- [Available data]
= = =
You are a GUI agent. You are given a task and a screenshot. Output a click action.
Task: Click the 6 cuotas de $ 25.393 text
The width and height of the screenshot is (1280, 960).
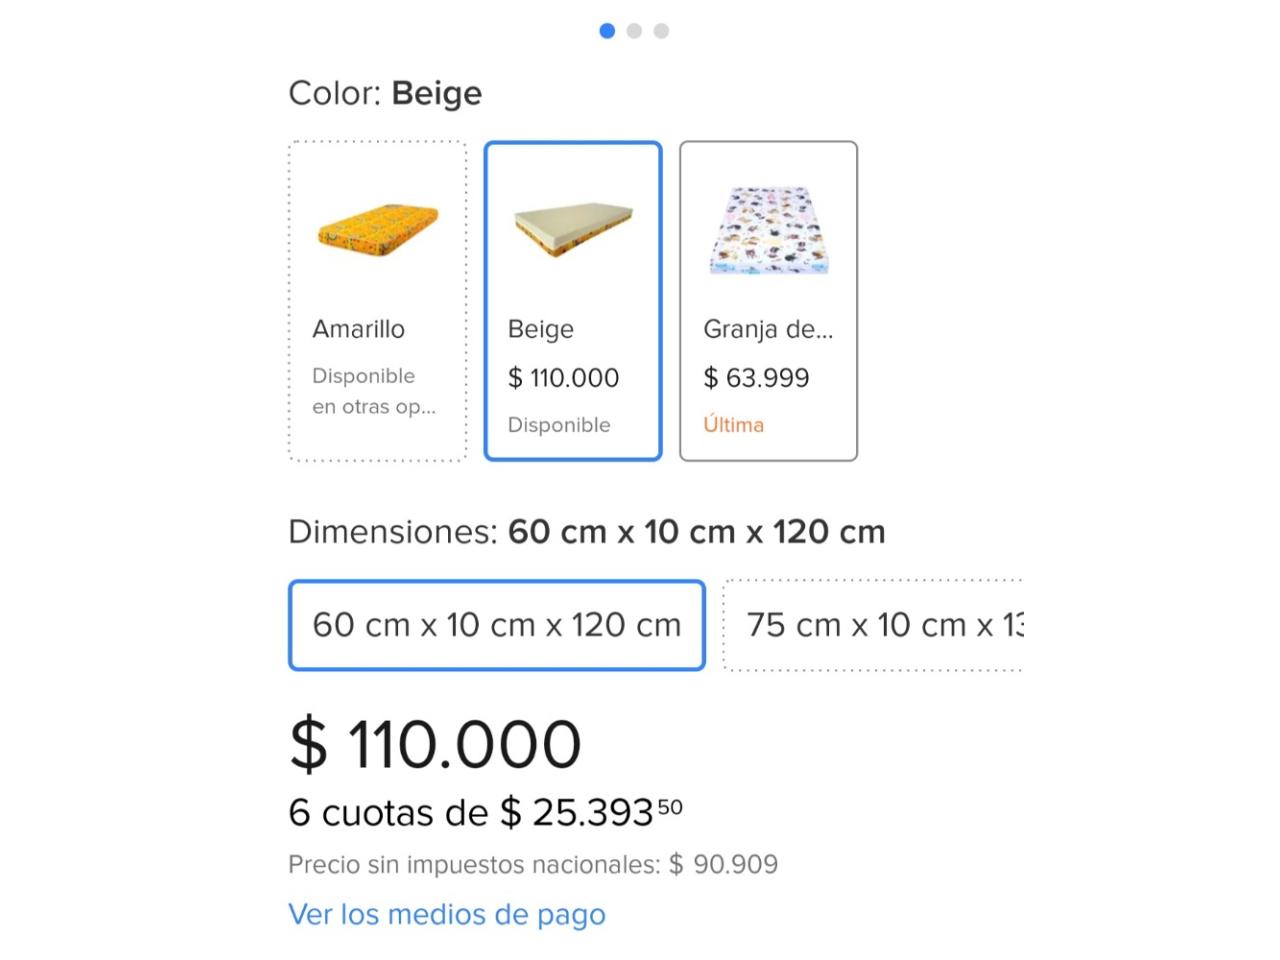click(x=485, y=813)
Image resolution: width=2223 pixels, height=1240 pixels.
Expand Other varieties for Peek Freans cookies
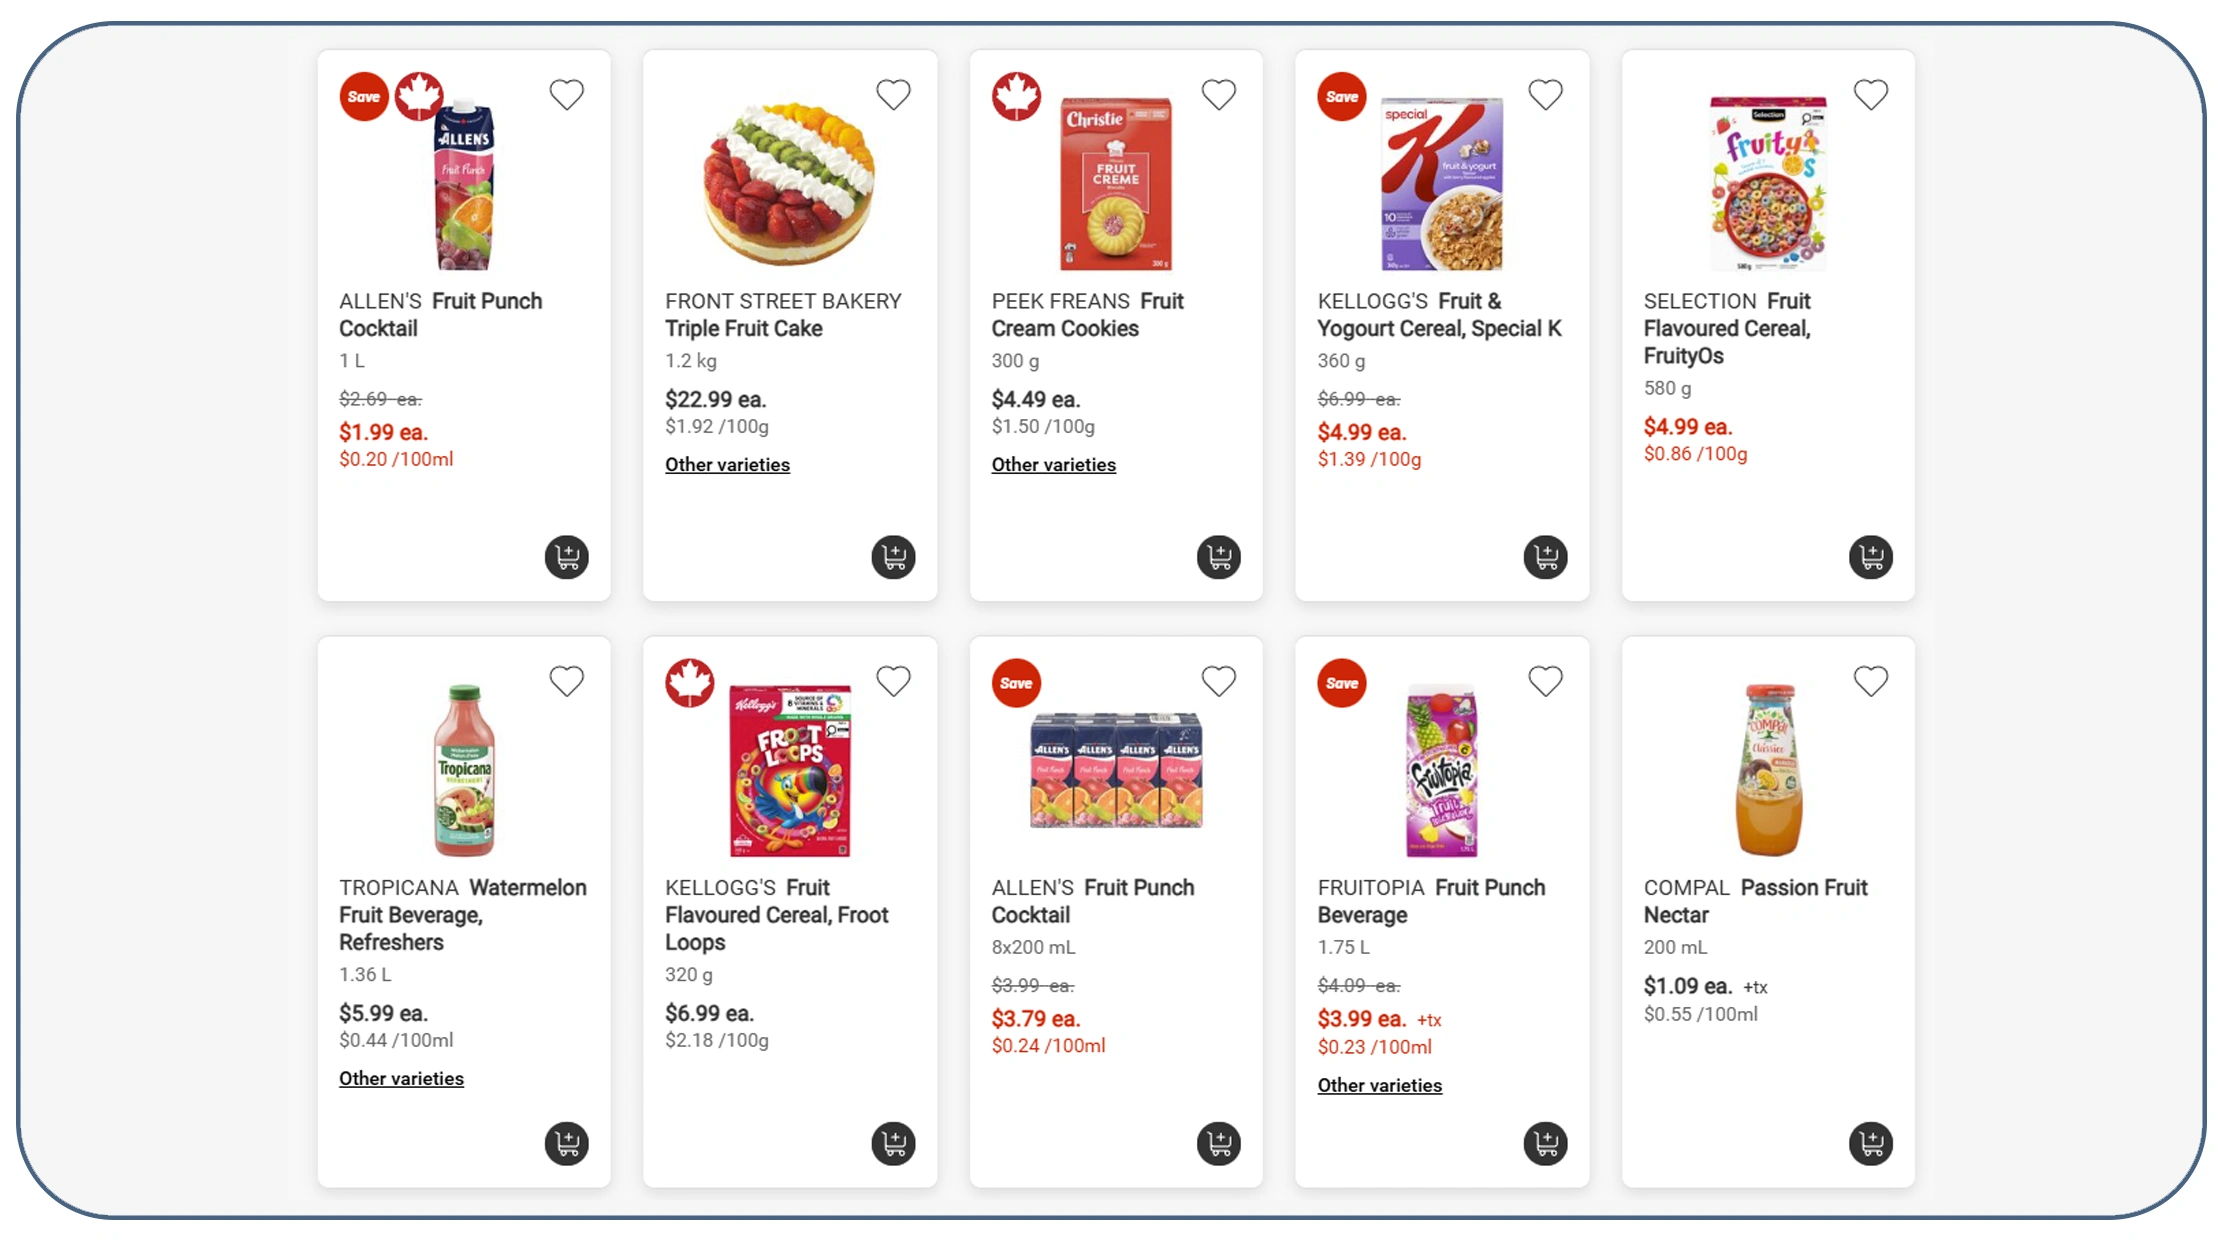click(1053, 464)
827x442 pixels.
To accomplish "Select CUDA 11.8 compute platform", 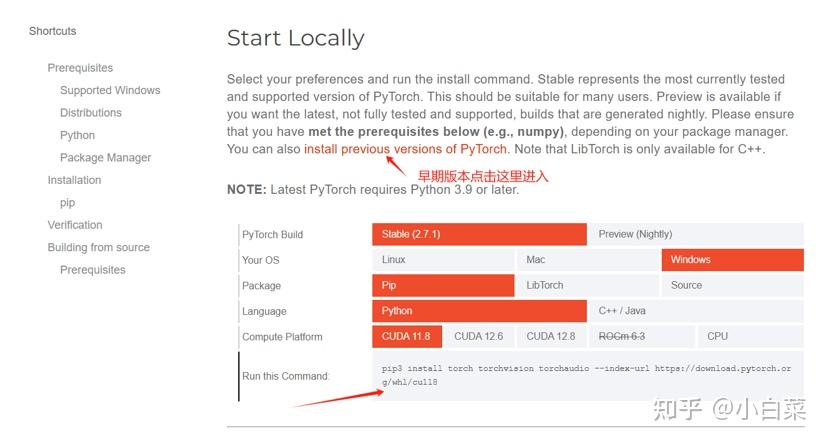I will (406, 336).

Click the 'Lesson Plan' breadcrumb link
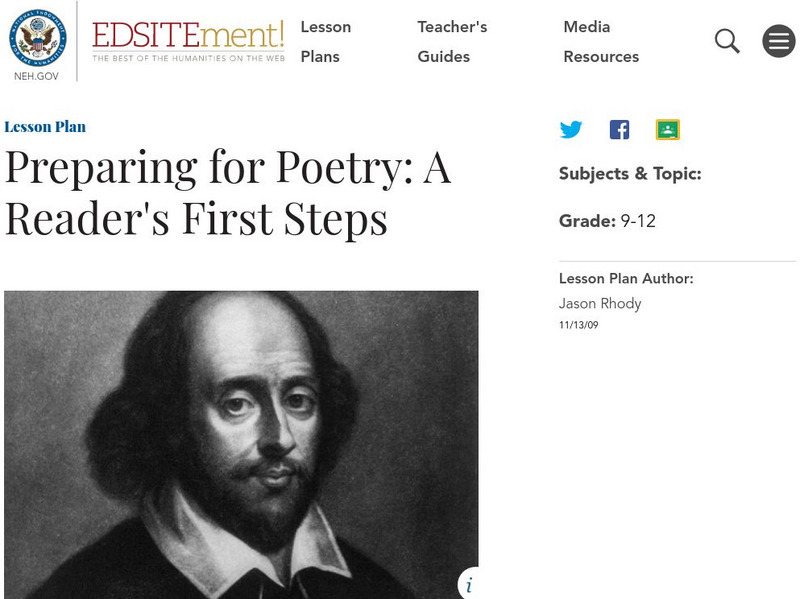click(x=45, y=127)
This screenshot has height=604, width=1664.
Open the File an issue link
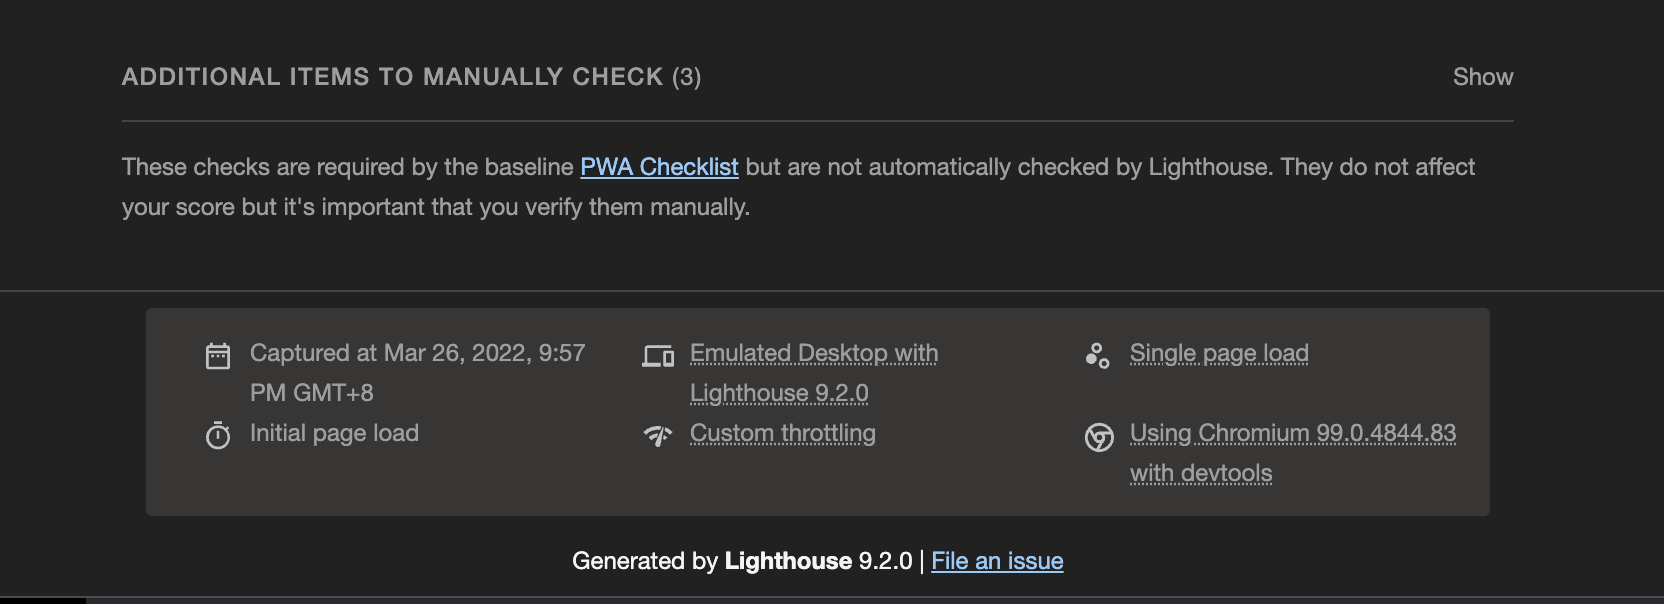point(997,561)
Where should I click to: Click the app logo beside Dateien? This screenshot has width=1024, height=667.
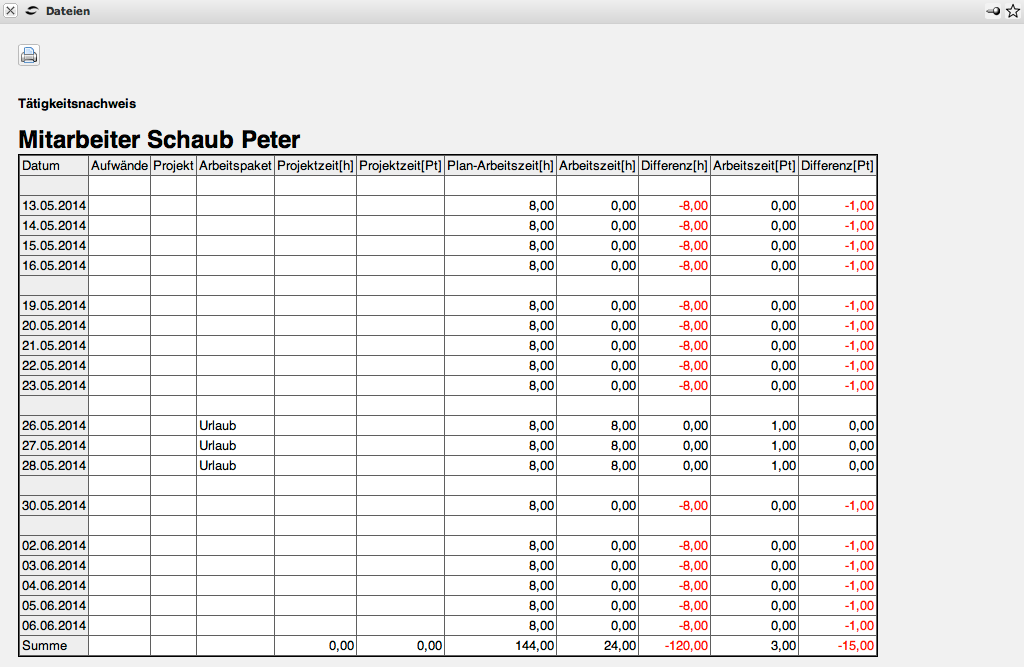pos(32,11)
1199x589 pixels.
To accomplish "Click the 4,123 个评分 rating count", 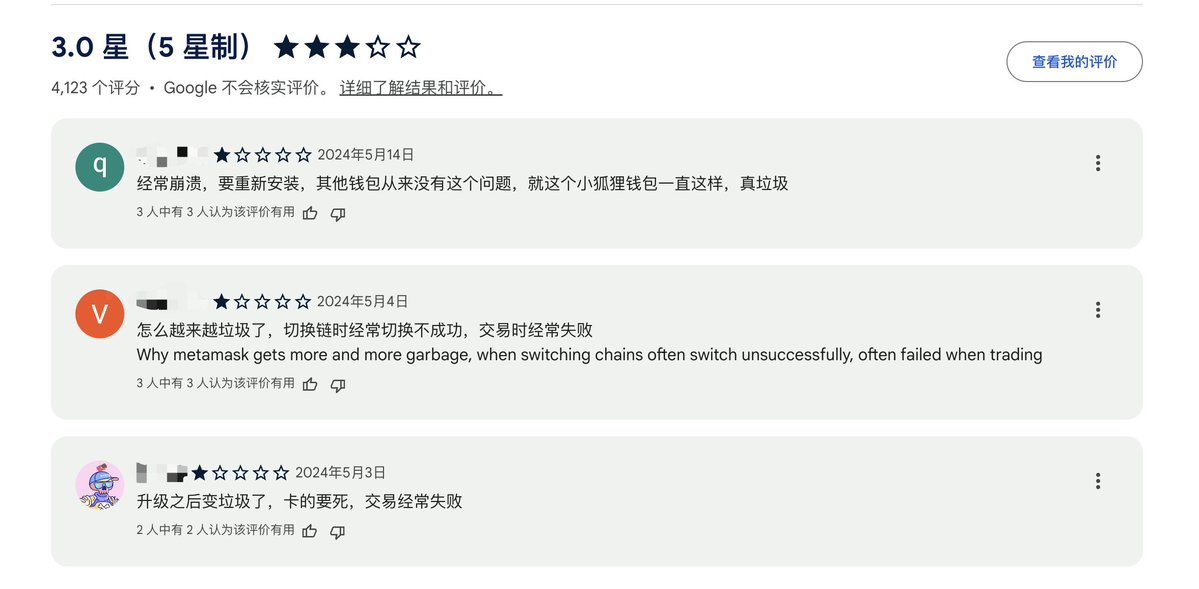I will click(x=95, y=88).
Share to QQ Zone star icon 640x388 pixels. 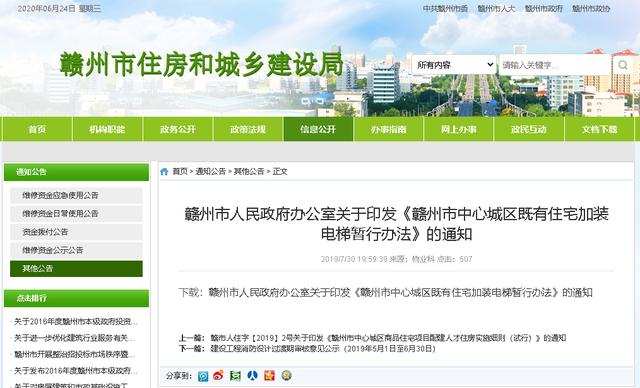click(x=269, y=376)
= = =
- [Task prompt] Copy exactly, without pictures, the lines above from the one with "Click the 'Lesson Plan' breadcrumb link" down to the one with "1199x589 pixels.", inclusive.

- [Output]
Click the 'Lesson Plan' breadcrumb link
click(x=45, y=127)
This screenshot has height=604, width=1664.
Open the File an issue link
point(997,561)
Where should I click to: Click the app logo beside Dateien? This screenshot has width=1024, height=667.
pos(32,11)
1199x589 pixels.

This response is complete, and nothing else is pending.